The state's preferred plan — according to a recent environmental impact study — would involve stringing a cable on towers 260 feet above the road, with gondola cabins attached that could hold 35 skiers. Cabins would depart every two minutes from the mouth of the canyon, where a large parking structure and terminal would need to be built.

The estimated cost is listed at $550 million, though it's widely thought that number will go up if construction moves forward.

"It is a big idea," says Maughan, who figures it'd be one of the longest gondolas ever built in the world.

Opponents call it "a highway with only two off ramps"

Everyone agrees the current traffic situation is unworkable. But it's also clear that building a massive new piece of infrastructure in a polarized America today won't be easy. So far there appears to be a lot of local opposition.

Early one morning before work, Matt Palmer was getting in his car after some backcountry "dawn patrol" laps. He was at park-and-ride at the mouth of the canyon where bus service has been temporarily suspended.

"I see it as a revenue builder, a little gold star for the government to say we put this gondola in and we've brought even more tourists," Palmer says.

Further north at a bus stop along Wasatch Blvd., skier Jake Nemmits says getting to the resorts on big powder says is rough.

But a gondola?

"I think it's kinda farcical when meanwhile we could just fund a lot more of the ski bus and maybe look for another lane," he says.

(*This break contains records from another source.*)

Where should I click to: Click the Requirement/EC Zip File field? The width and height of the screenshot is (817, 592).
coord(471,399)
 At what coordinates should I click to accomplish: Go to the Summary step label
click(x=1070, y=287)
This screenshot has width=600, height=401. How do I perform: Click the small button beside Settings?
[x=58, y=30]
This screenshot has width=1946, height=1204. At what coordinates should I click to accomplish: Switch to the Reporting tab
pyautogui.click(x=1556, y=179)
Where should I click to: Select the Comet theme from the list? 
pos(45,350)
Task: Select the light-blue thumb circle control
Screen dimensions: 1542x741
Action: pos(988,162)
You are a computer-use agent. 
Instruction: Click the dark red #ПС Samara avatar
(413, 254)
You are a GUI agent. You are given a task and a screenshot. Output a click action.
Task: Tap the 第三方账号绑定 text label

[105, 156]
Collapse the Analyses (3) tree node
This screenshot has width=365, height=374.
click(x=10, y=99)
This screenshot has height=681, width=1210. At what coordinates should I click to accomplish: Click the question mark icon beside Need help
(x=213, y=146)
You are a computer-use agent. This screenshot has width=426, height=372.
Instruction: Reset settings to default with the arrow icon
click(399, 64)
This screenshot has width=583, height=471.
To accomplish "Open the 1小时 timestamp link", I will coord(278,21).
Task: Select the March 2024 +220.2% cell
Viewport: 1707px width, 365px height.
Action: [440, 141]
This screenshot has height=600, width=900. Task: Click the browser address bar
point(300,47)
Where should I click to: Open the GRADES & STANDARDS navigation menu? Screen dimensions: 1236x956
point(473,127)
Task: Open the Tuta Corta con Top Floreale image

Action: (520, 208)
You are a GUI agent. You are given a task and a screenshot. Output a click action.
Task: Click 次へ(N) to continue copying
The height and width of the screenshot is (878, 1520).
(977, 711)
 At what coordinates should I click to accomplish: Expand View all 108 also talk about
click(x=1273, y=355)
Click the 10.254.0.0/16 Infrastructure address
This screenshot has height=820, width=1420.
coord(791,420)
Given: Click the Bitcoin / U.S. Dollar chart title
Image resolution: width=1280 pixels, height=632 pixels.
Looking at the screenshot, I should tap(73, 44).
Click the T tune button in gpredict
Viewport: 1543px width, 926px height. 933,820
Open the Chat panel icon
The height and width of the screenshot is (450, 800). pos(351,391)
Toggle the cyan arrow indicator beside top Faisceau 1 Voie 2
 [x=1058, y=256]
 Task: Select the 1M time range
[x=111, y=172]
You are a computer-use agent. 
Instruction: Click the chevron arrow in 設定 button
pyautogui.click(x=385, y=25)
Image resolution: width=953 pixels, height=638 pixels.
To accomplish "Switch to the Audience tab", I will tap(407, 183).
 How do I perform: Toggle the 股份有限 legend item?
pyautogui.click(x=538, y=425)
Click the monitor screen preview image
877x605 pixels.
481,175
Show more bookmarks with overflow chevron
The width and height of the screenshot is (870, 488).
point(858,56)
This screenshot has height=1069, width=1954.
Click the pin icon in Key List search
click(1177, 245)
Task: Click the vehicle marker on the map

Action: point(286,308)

Last Fall, after the state formally announced its preferred alternative, Salt Lake city and county councils of governments both passed resolutions in opposition to a gondola. County councilman Jim Bradley, a longtime environmentalist, is pushing the state to improve its existing bus service with dedicated bus lanes and EV busses. He also supports tolling and tighter traction controls, especially for rental cars which some days account for half of the vehicle load.

These are more practical and sustainable, Bradley says, and a gondola in his view would threaten the pristine nature of the canyon.

"We don't know how long this snow is going to be in our Wasatch hills," he says. "With climate change, which is real, we could have good days and bad, good years and bad years. and we may not need the capacity that they claim a gondola could provide."

Gondola opponents say building it would be like making a highway with only two off ramps to two private ski resorts.

A desperate plea to do something

Back at Alta, GM Mike Maughan bristles at that characterization. He says there are well over 100 private businesses — and scores of homes and condos — in Little Cottonwood. It's not just Alta and the Snowbird resorts. Gondola proponents are also quick to point out that the canyons are already developed with a huge amount of infrastructure, including the Snowbird tram and luxury resorts.

While the gondola would for sure help the private resorts, Maughan says there's a clear public benefit as well. It would move more people and be a lot cleaner than what exists now, idling traffic.

"It's like any other public works throughout the nation, whether it's a bike trail in some rural community or a tunnel somewhere," Maughan says. "Only certain people use those public improvements but they're paid for by everybody." Maughan says Alta has been pushing for more busses and improved service for years. A new parking reservation system has helped crowd control some but not enough. (Nearby Snowbird down the canyon does not require reservations).